Poco importan los millones de dólares que haya destinado su fundación a los enfermos de cáncer, ni cuantas vidas hayan mejorado gracias a él. Nos ha herido y nuestro orgullo miope no lo pagan unas cuantas vidas. Es un auténtico hijo de puta. Así somos.
Yo, personalmente, creo que las federaciones deportivas deberían aceptar plenamente el dopaje, abrazarlo y potenciarlo ya que nace de la auténtica naturaleza del deporte. Hay que aceptar la oscuridad intrínseca existente en toda actividad competitiva de élite, despojar al deporte profesional de su falso discurso de ‘valores’, su hueca ‘filosofía del esfuerzo (físico)’ y su apariencia saludable. Observar la realidad intentando quitarnos la mayor cantidad de filtros posibles y actuar de la manera más razonable conforme a ella.
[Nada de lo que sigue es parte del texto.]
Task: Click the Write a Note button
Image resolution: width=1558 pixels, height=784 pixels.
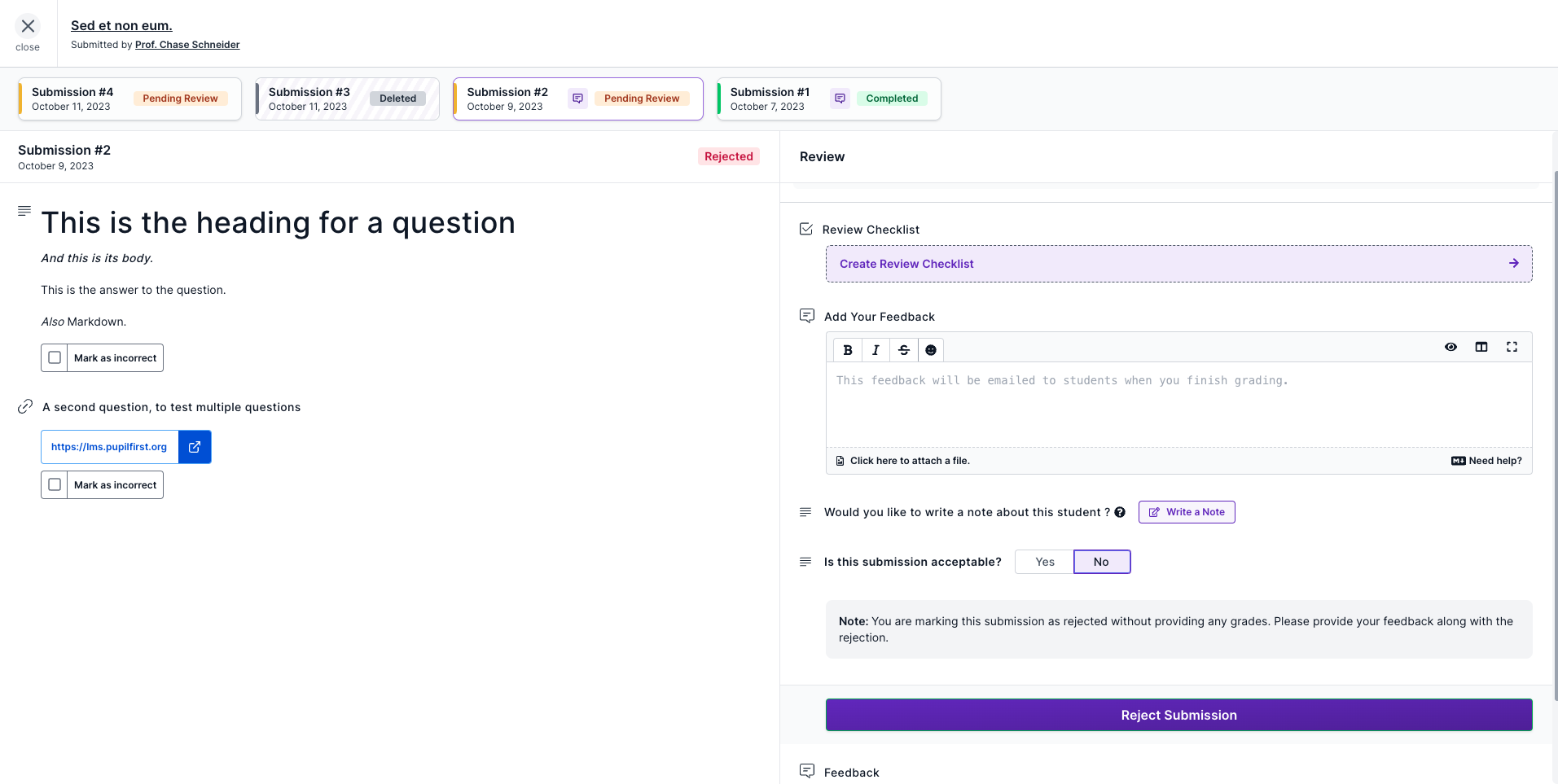Action: click(x=1187, y=512)

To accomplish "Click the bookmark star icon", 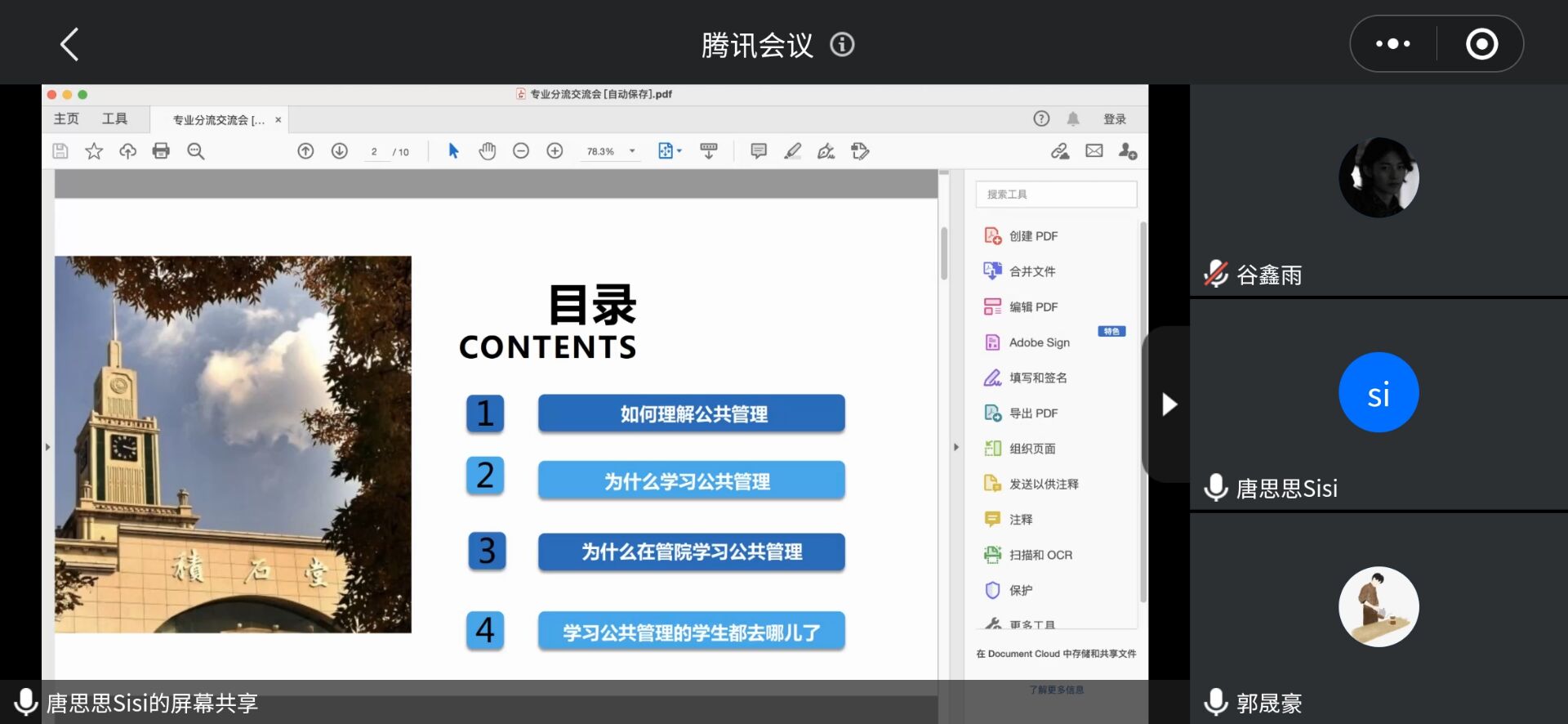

Así, los laboratorios farmacéuticos tendrían sus propios equipos técnicos, como en la Fórmula 1, y contratarían a los deportistas que prefiriesen para “pilotar” sus drogas. Habría premios en las olimpiadas para la mejor “escudería”, los niños soñarían desde pequeños con desarrollar nuevas moléculas más efectivas como hacen sus farmacéuticas favoritas en la tele. La vocación investigadora recibiría el empujón que necesita, la ciencia empezaría a valorarse más en este país y gracias al dinero de la competición, se producirían grandes avances en farmacología de los que todos nos podríamos beneficiar.
Todo, mientras disfrutamos del espectáculo de ver a unos monstruos dopados luchando por demostrar quién es el más rápido, o el que salta más alto. Viendo cómo sufren y sacrifican sus cuerpos hasta límites inhumanos para ganarse nuestra admiración y para entretenernos. Exactamente como ahora, pero sin lenitivos, con más fondos para la investigación y mucho, mucho más divertido.
Siempre he estado muy a favor del dopaje en el deporte. Las marcas serías asombrosas y veríamos desplomarse muertos a más de un atleta en los estadios. Gladiadores modernos inflados a pastillas. Me arroba.